┌──

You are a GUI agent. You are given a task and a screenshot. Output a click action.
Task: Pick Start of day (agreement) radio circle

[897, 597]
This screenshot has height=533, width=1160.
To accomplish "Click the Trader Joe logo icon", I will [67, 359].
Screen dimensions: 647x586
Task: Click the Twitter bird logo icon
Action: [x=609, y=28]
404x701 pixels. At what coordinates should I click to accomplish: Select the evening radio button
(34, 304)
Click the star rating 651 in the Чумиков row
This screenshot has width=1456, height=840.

└──
┌──

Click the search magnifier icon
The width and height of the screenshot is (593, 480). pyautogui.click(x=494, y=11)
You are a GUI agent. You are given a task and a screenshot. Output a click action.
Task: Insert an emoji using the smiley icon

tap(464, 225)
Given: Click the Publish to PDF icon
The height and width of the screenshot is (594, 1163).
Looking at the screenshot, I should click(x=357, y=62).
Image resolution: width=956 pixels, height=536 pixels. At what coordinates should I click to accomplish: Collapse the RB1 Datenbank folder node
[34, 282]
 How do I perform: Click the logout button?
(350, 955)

└──
┌──

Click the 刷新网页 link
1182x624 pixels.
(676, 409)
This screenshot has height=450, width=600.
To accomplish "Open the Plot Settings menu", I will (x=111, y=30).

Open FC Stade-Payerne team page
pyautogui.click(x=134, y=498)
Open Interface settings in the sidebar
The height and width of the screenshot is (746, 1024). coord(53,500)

└──

Please copy, exactly and with nothing else, the lines above beginning at the line that has "Click the star rating 651 in the Чумиков row" and ending with the line that has "This screenshot has width=1456, height=840.".

Task response:
Click the star rating 651 in the Чумиков row
This screenshot has width=1456, height=840.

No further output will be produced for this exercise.